__Data entries__
▼

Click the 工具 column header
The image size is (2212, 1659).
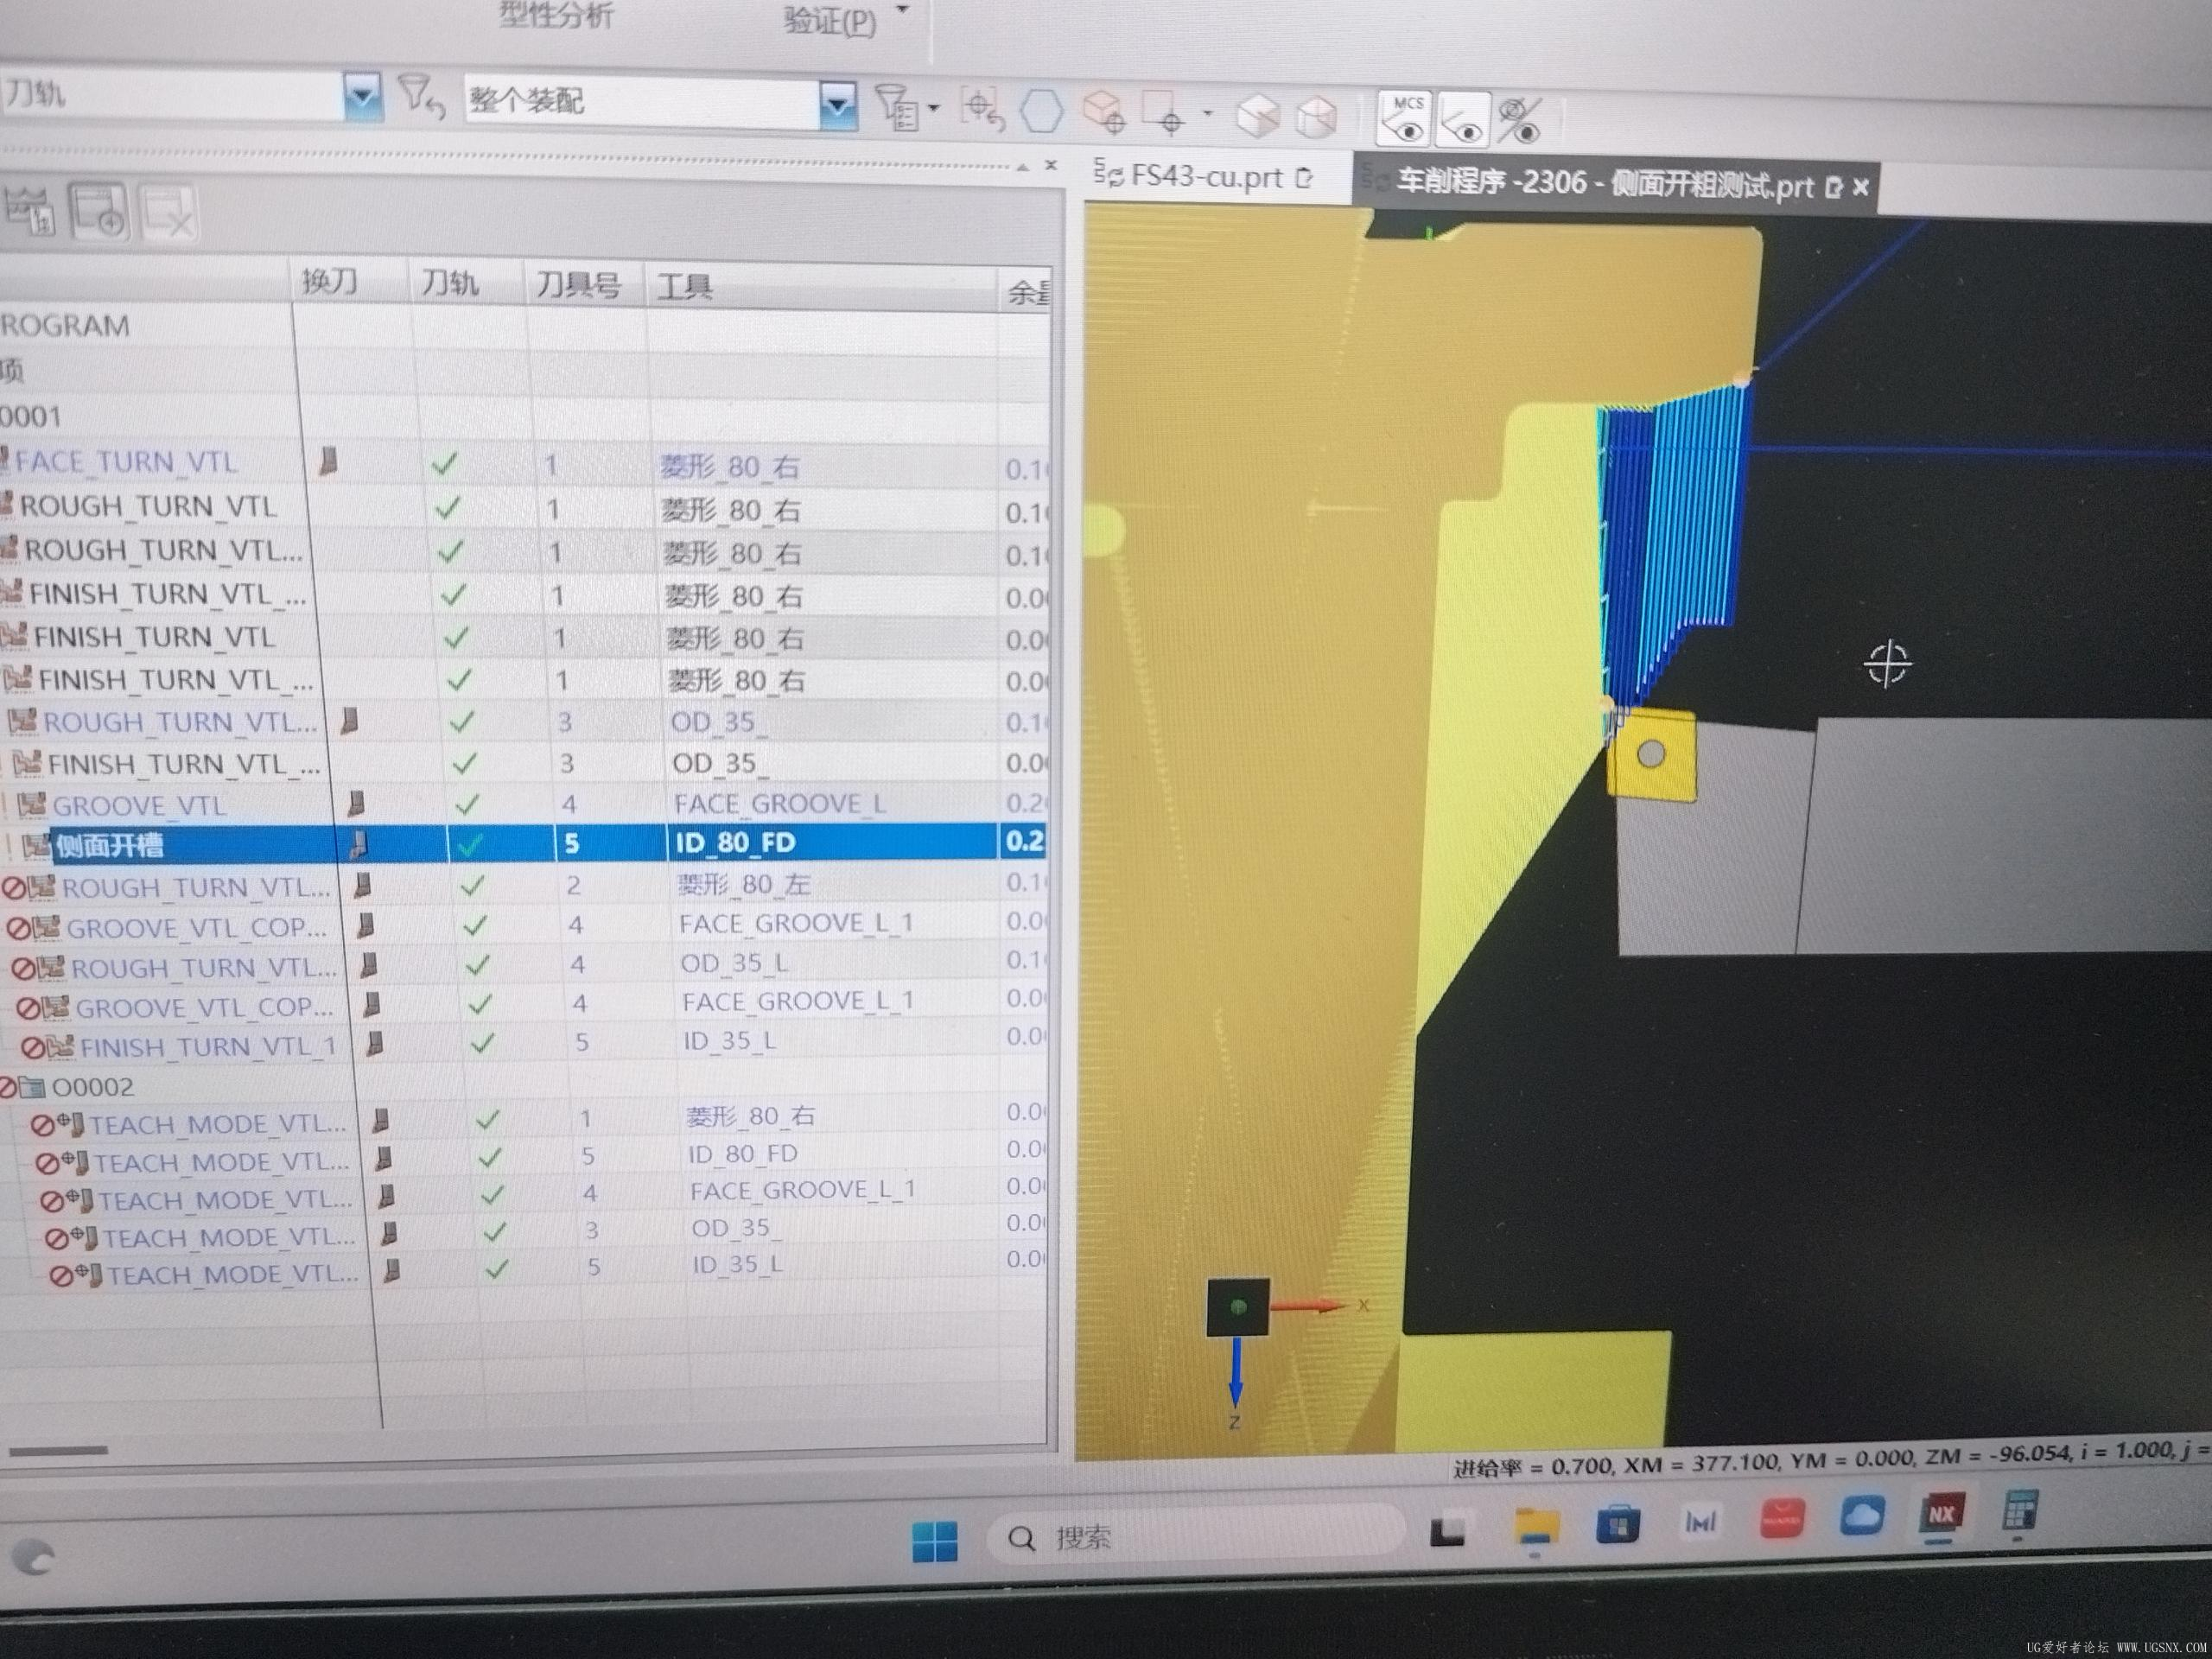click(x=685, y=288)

▲
▼

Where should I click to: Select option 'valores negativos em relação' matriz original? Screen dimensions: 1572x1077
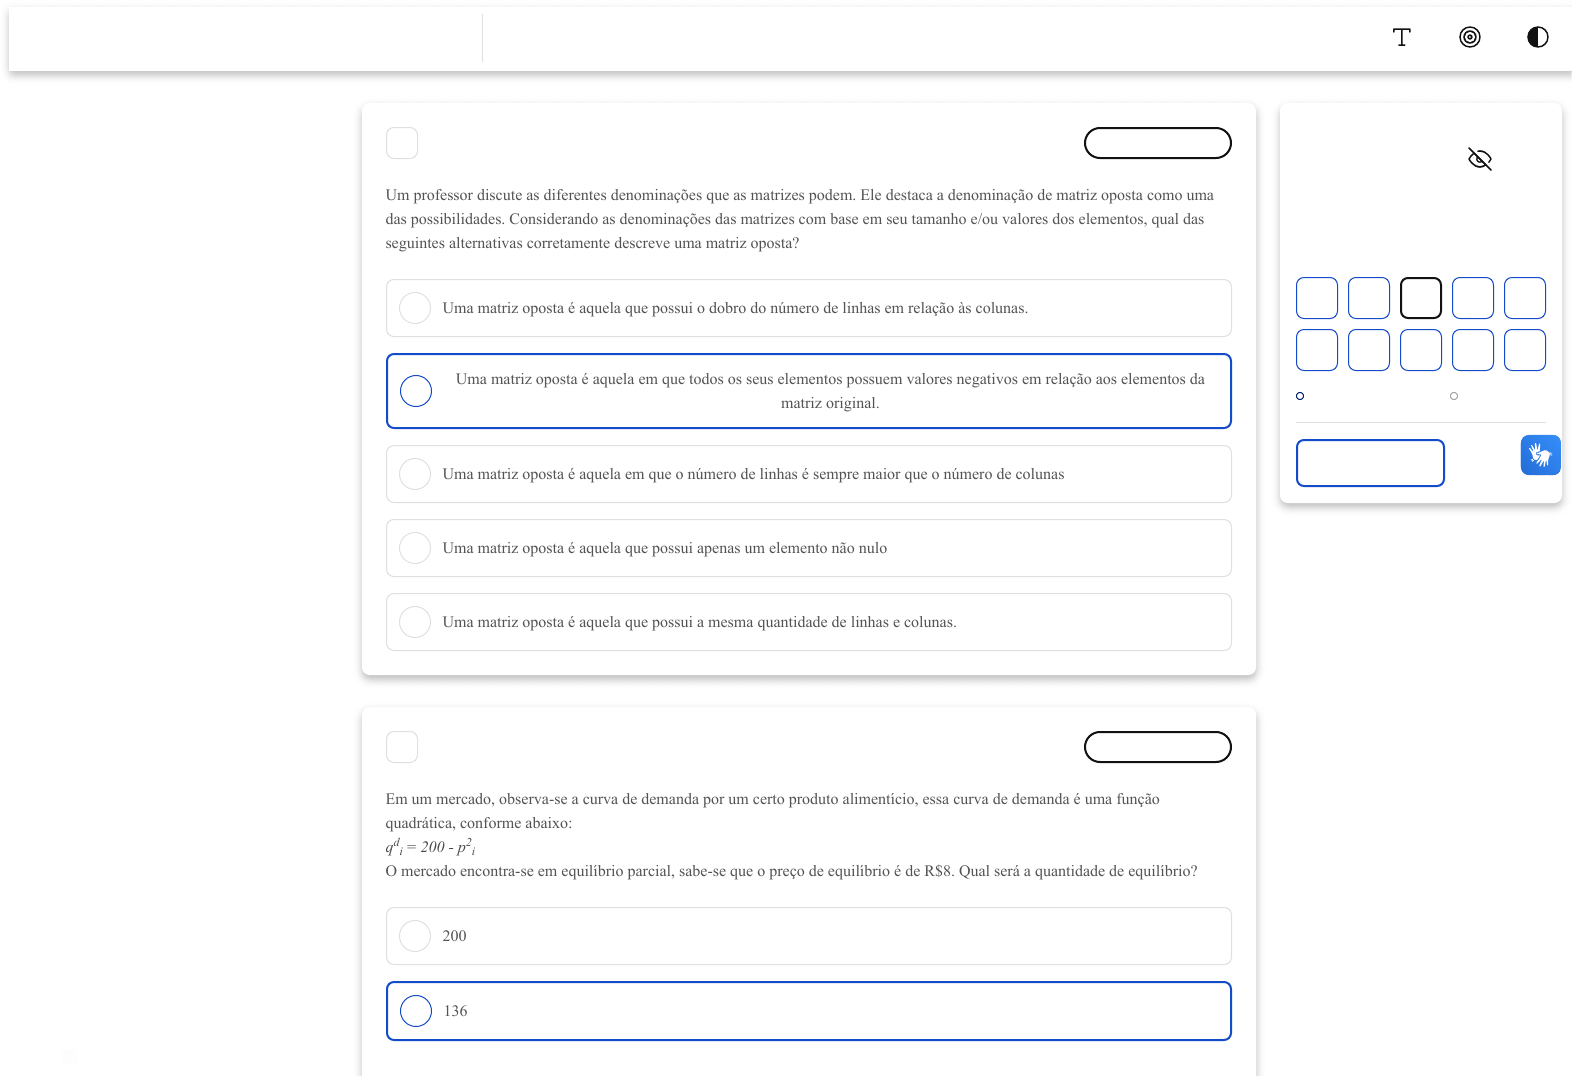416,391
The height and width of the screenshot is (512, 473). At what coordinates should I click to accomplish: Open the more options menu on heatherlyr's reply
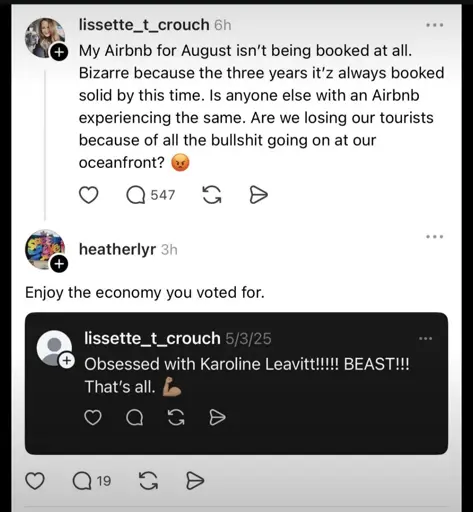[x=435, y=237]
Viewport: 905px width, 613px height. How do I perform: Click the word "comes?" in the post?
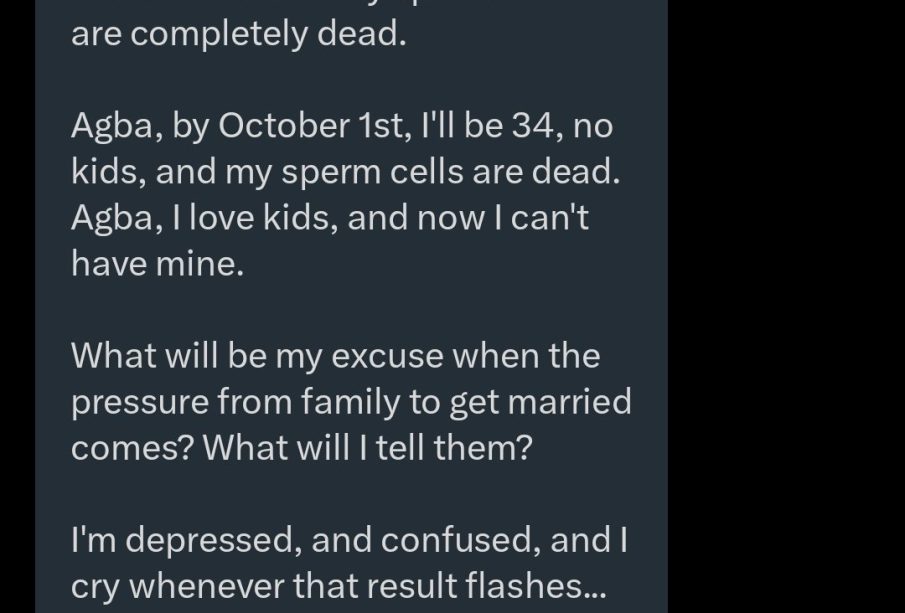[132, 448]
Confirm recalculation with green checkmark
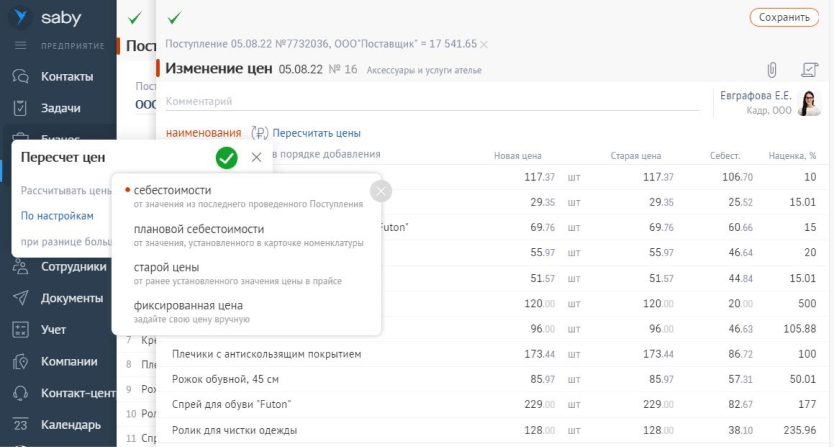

▲

__Task to carry out__
Please copy the data again from the line with "Click the 工具 column header" up to and including the line with "click(x=685, y=288)", raising every click coordinate in the answers by 92. Leave the pictures out.

__Written response__
Click the 工具 column header
The image size is (2212, 1659).
click(x=777, y=380)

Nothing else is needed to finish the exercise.